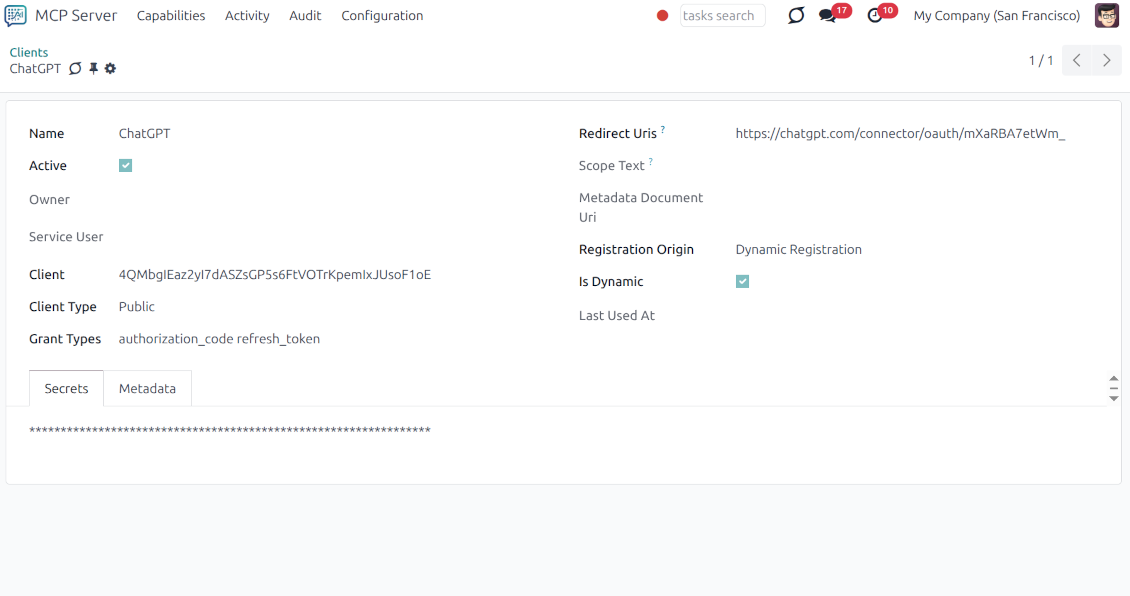This screenshot has height=596, width=1130.
Task: Refresh the ChatGPT record via breadcrumb refresh icon
Action: click(x=75, y=68)
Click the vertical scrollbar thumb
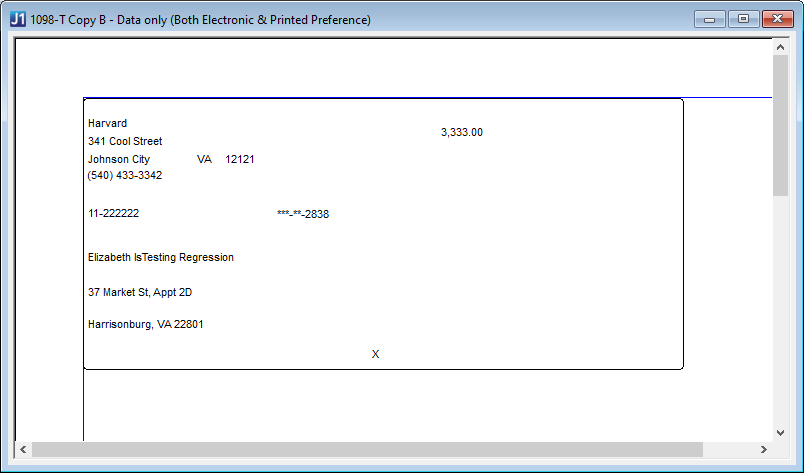804x473 pixels. click(x=780, y=125)
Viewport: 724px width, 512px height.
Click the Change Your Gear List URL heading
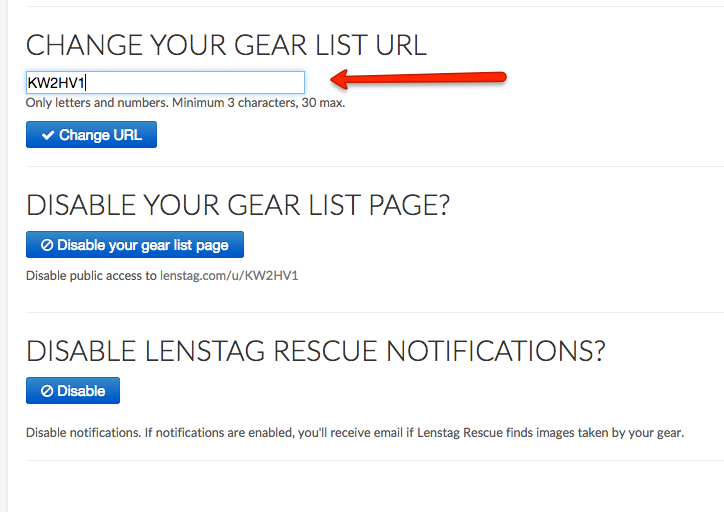(x=226, y=44)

----

Try it: Nothing but the lines from the line holding "Viewport: 724px width, 512px height." through the last line of the entries above is to be reproduced, exactly and without pictures.

Task solution:
Viewport: 724px width, 512px height.
Click the Change Your Gear List URL heading
(x=226, y=44)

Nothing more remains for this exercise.